▸ TASK: Starting at the beginning of the data and continuing through the line that contains "I want to click on Best", write out those lines as a numbered list, leaving out any blank lines.

▸ DATA LINES:
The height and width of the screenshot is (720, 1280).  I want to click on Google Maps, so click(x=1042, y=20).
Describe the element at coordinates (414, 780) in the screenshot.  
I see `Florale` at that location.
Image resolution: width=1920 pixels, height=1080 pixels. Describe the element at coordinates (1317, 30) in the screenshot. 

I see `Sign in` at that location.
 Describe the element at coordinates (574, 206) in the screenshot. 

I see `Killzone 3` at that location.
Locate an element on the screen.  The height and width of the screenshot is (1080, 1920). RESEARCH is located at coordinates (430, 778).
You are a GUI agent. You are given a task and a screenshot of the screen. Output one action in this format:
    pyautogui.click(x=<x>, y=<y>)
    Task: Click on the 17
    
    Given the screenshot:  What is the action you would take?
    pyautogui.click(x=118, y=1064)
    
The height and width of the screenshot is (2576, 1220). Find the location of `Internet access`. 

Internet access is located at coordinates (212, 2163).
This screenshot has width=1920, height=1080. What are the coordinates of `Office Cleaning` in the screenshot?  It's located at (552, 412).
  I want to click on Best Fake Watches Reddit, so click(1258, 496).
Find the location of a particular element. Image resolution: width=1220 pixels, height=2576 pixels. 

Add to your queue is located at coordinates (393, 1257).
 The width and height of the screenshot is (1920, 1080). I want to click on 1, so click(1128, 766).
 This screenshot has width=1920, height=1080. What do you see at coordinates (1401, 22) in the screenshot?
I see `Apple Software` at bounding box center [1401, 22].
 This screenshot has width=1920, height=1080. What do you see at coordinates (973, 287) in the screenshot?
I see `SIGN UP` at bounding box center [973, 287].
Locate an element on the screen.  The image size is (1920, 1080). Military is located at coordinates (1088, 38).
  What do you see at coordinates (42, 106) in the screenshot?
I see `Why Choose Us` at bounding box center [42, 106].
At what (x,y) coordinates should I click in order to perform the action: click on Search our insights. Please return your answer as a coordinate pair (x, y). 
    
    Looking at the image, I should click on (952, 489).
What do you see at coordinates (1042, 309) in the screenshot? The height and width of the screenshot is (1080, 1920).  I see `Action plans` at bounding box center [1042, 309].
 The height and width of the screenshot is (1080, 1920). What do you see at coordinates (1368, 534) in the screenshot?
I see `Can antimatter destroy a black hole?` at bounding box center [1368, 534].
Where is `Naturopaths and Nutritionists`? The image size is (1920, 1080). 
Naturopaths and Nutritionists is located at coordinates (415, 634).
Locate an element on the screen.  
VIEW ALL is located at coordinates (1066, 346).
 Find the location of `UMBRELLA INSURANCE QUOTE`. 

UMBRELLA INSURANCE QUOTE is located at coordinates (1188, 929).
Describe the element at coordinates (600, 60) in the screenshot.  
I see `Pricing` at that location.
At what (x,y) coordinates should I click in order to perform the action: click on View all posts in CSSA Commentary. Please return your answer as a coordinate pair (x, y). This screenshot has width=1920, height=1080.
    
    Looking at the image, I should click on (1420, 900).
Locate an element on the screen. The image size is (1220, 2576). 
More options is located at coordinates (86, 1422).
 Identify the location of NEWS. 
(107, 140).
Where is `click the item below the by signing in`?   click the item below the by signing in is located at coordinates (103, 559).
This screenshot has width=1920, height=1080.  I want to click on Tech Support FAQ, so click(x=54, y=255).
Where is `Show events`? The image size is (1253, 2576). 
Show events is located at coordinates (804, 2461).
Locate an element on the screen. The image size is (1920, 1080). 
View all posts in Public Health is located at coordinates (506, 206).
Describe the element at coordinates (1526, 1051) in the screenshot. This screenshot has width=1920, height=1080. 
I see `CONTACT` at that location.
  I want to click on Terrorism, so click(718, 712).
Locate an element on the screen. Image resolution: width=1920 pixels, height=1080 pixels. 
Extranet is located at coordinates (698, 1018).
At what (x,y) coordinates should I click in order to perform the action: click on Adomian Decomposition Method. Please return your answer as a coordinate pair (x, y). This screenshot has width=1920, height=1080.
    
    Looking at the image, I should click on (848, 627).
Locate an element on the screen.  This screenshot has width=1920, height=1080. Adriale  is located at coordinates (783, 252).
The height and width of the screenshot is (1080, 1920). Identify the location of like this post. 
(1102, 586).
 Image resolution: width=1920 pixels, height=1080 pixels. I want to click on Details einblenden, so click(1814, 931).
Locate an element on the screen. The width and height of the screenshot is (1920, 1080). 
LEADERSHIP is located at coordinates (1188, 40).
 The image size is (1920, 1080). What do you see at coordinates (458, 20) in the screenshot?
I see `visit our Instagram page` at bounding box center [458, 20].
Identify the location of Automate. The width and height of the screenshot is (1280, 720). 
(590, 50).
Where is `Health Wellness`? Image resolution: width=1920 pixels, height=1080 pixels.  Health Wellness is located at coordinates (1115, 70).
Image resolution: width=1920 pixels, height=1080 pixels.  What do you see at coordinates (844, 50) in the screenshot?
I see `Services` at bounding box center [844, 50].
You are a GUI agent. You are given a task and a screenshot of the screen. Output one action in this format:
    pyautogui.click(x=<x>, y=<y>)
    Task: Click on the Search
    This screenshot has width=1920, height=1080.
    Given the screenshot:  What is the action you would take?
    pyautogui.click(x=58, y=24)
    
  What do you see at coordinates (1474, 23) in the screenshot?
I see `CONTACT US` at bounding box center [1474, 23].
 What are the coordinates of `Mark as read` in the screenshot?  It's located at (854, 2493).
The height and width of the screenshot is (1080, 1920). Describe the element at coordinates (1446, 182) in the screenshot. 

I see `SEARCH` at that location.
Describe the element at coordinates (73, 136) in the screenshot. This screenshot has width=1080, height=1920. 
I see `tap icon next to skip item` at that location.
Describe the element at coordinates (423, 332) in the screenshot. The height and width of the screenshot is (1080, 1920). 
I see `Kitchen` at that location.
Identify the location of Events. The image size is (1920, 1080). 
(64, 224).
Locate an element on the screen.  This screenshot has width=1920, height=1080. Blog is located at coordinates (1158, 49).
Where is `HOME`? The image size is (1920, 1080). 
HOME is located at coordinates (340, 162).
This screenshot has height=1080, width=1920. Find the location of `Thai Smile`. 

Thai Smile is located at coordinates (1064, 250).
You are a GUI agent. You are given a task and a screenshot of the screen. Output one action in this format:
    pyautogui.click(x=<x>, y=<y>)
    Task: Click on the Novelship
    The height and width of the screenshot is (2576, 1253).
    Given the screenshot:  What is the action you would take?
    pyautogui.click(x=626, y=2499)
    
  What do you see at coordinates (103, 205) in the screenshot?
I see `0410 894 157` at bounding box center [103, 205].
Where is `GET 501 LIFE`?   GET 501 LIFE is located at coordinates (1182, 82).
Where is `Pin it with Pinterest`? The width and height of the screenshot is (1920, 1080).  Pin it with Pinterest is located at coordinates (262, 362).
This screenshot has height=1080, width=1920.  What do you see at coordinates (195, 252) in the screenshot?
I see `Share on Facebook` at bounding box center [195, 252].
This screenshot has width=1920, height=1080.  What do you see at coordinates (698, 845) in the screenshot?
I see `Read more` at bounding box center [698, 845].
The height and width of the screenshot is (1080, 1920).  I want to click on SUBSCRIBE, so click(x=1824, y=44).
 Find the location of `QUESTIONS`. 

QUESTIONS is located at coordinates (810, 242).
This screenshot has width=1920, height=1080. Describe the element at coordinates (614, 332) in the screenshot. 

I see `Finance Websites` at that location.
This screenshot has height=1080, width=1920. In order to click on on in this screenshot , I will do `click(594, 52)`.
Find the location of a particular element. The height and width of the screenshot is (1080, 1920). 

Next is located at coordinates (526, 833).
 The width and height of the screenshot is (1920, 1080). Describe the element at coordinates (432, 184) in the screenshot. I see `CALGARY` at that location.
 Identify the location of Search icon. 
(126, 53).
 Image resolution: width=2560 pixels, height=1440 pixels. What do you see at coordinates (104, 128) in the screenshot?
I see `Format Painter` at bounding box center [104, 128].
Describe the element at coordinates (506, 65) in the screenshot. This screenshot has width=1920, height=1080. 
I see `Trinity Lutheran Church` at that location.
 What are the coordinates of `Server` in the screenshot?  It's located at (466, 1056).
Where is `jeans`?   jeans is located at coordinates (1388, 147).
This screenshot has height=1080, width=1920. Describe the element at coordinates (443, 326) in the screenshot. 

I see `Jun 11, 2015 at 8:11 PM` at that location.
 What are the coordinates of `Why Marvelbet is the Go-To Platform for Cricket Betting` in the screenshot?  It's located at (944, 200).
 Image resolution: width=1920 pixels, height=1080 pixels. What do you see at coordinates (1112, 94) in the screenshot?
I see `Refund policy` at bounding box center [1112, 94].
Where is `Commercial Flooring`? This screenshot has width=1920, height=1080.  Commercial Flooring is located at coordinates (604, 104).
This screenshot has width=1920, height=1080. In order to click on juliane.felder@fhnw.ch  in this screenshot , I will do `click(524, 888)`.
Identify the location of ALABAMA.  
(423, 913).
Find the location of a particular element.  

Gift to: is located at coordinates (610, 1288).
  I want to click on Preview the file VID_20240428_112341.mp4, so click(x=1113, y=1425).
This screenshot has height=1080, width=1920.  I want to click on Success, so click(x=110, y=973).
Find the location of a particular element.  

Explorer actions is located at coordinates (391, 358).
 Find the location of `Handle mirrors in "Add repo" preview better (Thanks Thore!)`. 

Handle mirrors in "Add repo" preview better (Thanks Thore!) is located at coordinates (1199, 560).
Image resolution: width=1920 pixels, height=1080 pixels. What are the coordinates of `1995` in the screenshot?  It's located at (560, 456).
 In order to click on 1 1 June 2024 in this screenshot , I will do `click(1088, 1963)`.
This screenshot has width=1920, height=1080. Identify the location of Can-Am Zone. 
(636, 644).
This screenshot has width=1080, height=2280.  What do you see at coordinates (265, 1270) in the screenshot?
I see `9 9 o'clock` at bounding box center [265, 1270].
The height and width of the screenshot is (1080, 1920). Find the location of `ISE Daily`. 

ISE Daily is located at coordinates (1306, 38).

▸ REPLY:
1. The height and width of the screenshot is (720, 1280).  I want to click on Google Maps, so click(x=1042, y=20).
2. Describe the element at coordinates (414, 780) in the screenshot.  
3. I see `Florale` at that location.
4. Image resolution: width=1920 pixels, height=1080 pixels. Describe the element at coordinates (1317, 30) in the screenshot. 
5. I see `Sign in` at that location.
6.  Describe the element at coordinates (574, 206) in the screenshot. 
7. I see `Killzone 3` at that location.
8. Locate an element on the screen.  The height and width of the screenshot is (1080, 1920). RESEARCH is located at coordinates (430, 778).
9. You are a GUI agent. You are given a task and a screenshot of the screen. Output one action in this format:
10.     pyautogui.click(x=<x>, y=<y>)
11.     Task: Click on the 17
12.     Given the screenshot:  What is the action you would take?
13.     pyautogui.click(x=118, y=1064)
14. The height and width of the screenshot is (2576, 1220). Find the location of `Internet access`. 
15. Internet access is located at coordinates (212, 2163).
16. This screenshot has width=1920, height=1080. What are the coordinates of `Office Cleaning` in the screenshot?  It's located at (552, 412).
17.   I want to click on Best Fake Watches Reddit, so click(1258, 496).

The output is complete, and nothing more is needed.